1 Anonymous March 11, 2008 at 12:44 pm

I would say that a majority of families who say they want everything done are waiting for “permission” to make a decision the other way. They are actually afraid of what others would think of them if they decide to withhold treatment. It is common practice to ask families “What do you want us to do?” I think that is professionally irresponsible for us not to guide them toward a more sensible pathway. Why not say, “We will do what you would like us to do, but this is what I think would be best for the patient at this time.” Many families want to make the decision to withhold care but need some validation before doing so. Dr. Wachter is perhaps taking this a small step too far, but we should be more proactive in telling families what we think.

2 Anonymous March 11, 2008 at 5:11 pm

why do doctors have such a tendency to blame ourselves for our patients’ and their family’s misunderstanding?

I have the DNR discussion like the above at least weekly, and most people still have unrealistic expectations.

saying “we should be more proactive…” is such crap, & validates the societal mentality that all responsibility should fall on the doctor for everything.

3 Anonymous March 11, 2008 at 10:38 pm

Sorry, anon 5:11, but that’s just my observation. You must have some tough families. What I hear all the time is “What would you do?” So I tell them, and most of them listen. It’s not crap, it’s reality.

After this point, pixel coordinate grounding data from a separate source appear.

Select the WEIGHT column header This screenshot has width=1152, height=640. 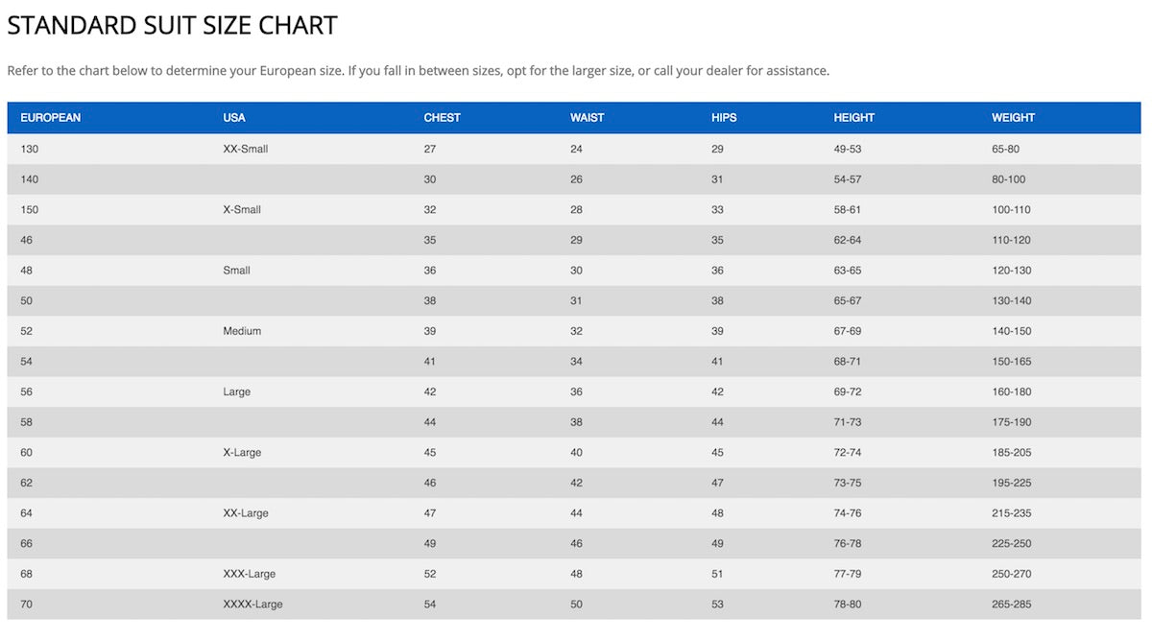pyautogui.click(x=1014, y=118)
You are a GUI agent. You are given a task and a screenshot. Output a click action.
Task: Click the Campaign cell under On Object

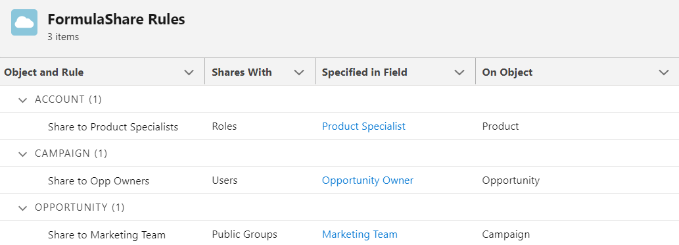(x=505, y=234)
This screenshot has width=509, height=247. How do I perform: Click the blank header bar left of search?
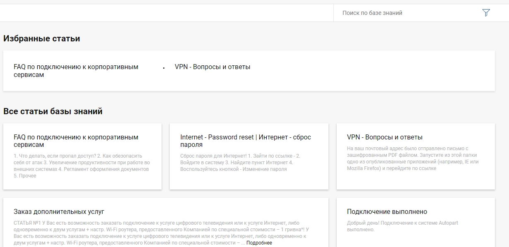coord(166,13)
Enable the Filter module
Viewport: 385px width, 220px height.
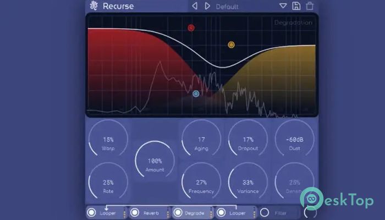coord(265,213)
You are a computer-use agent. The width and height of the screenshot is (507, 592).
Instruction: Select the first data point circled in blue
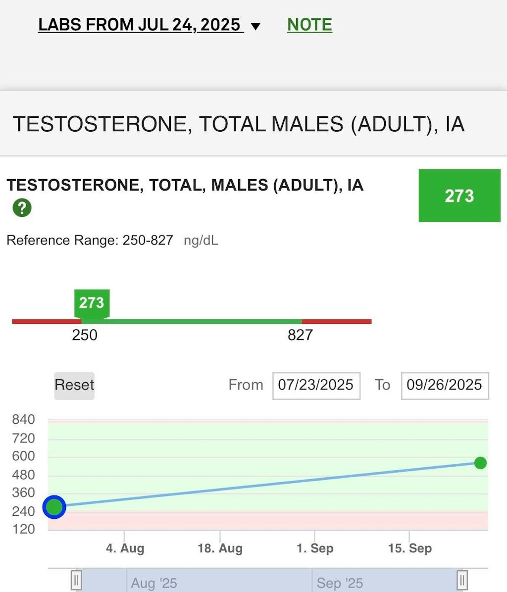(54, 506)
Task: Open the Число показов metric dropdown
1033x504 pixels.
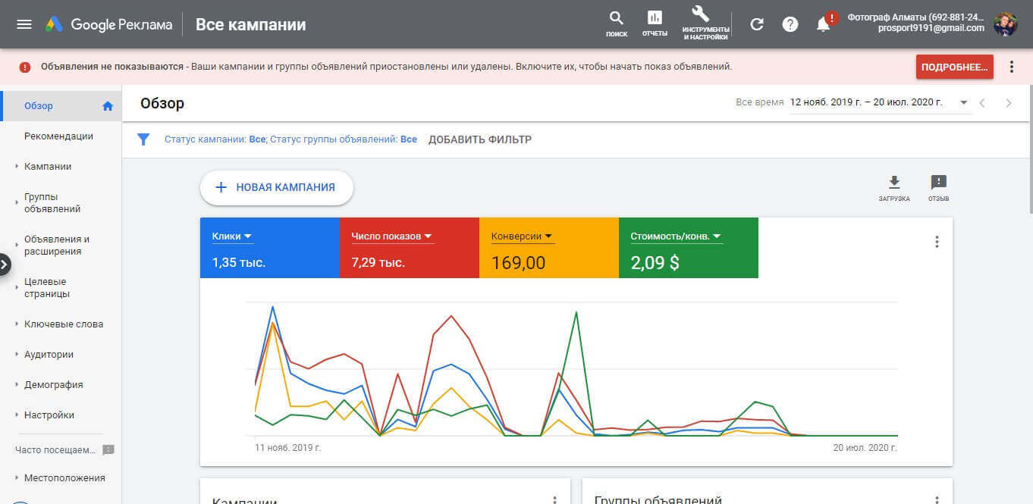Action: tap(392, 236)

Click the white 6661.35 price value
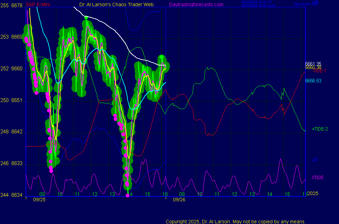[x=313, y=64]
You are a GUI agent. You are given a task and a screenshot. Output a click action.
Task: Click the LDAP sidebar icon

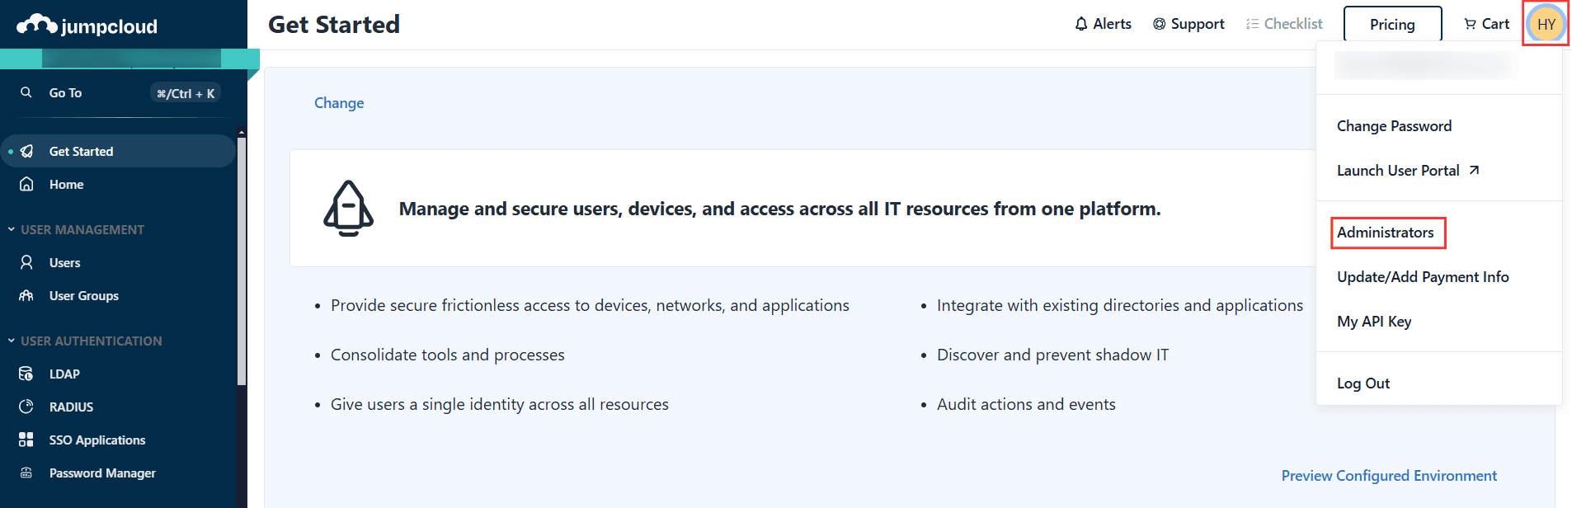coord(26,374)
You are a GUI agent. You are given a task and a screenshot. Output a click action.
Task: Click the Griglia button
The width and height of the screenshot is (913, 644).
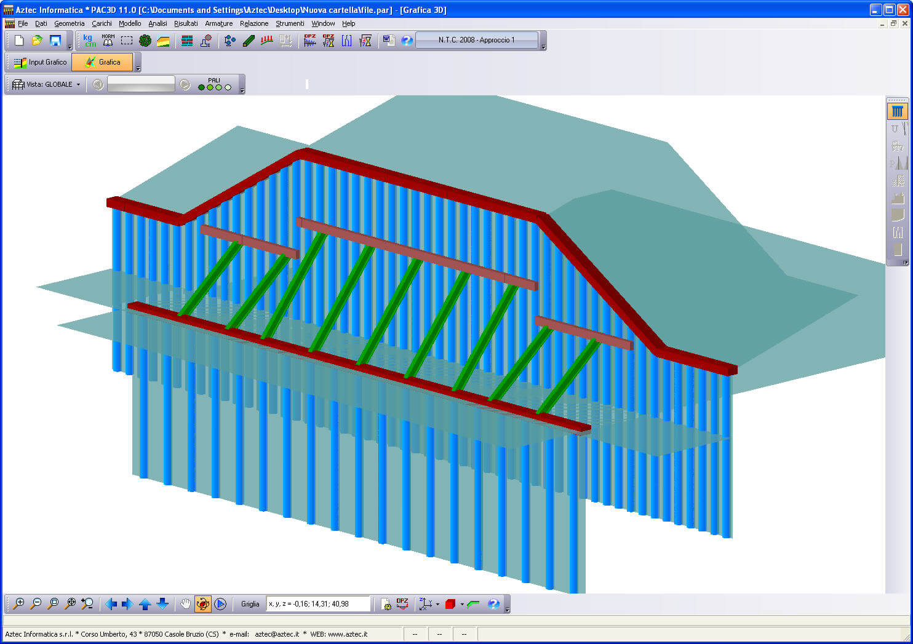[250, 604]
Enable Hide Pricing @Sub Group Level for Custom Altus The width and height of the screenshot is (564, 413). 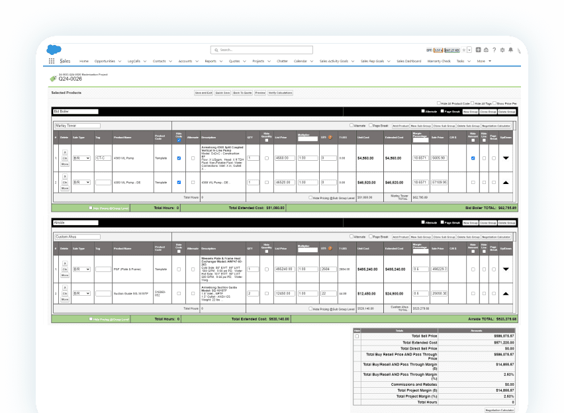(310, 308)
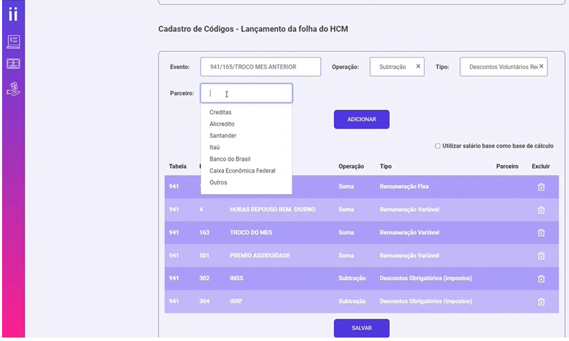Clear the Operação selection Subtração
This screenshot has height=341, width=569.
pyautogui.click(x=418, y=66)
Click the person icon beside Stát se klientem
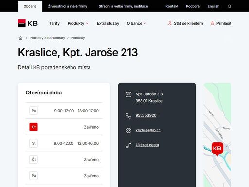This screenshot has height=187, width=249. pos(170,23)
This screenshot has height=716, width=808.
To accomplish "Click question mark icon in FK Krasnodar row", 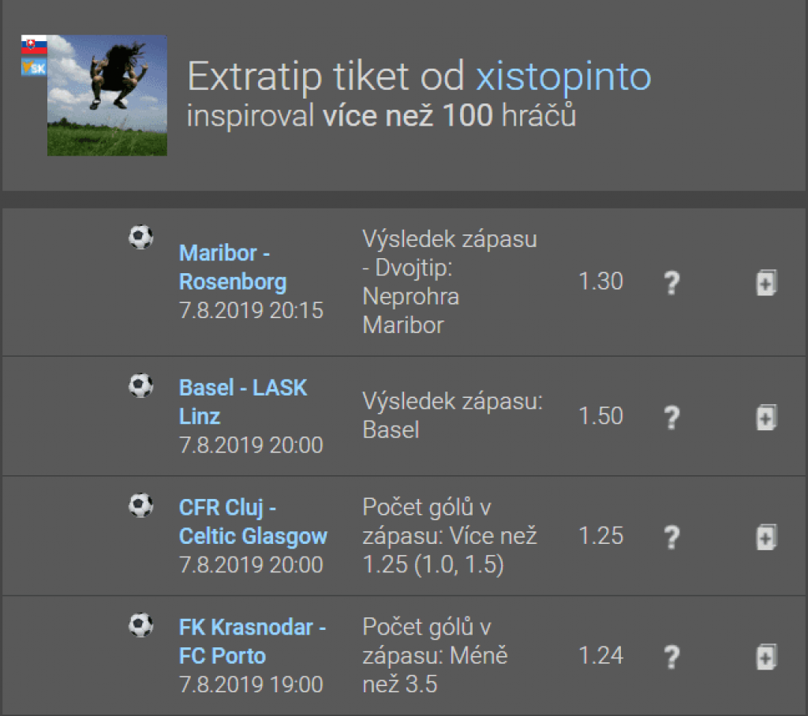I will coord(671,657).
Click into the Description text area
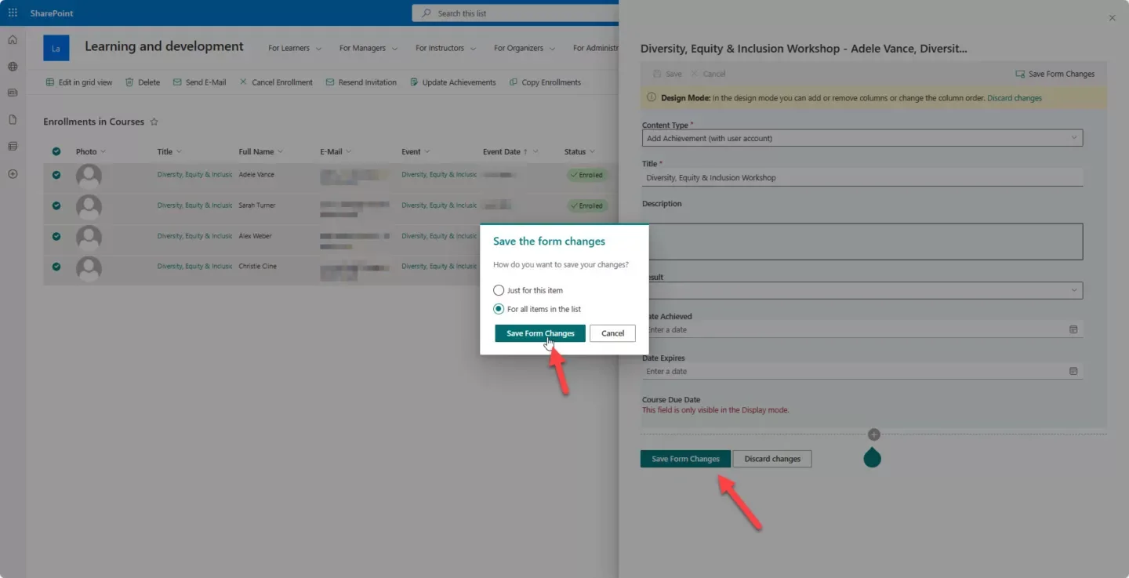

4 Anonymous March 12, 2008 at 6:10 pm

I also generally find that people can’t bring themselves to make what they know in their gut is the right decision for a DNR if the doctor just stands their waiting for an answer. They don’t know and can’t learn all the ramifications of that in 10 minutes and most want the doctor’s leadership on that–they just need permission–a thumbs up that this is what he would do were it his family, etc.

I also think that the more paternalistic position of refusing to resucitate people regardless of DNR status in certain situations is appropriate and really no big deal. When I was an intern 20 years ago we were encouraged at one of the hospitals I rotated through to, even at the bedside, make that decision if medically appropriate. It is a medical treatment and the physician shouldn’t provide it if he believes it is inappropriate. Cracking a 90 pound geriatric cancer patients ribs as a necessary ritual of death because the family has death issues is, in my mind, cruel, inhumane and unethical and I refuse to do it.
Our obligation is to the patient, and we are out of line to put them through hell because of the families inability to function in crises.

5 Mike March 16, 2008 at 11:53 am

Kubler Ross wrote about this in 1969. Today’s mned students just aren’t told to read it. People cannot accept the death of their parents. Physicinas need to get better at understanding the roots of these fears (including myslef) and explain them to families. And then we have to get Medicare and insurance companies to PAY for this expert advice, since it does take time.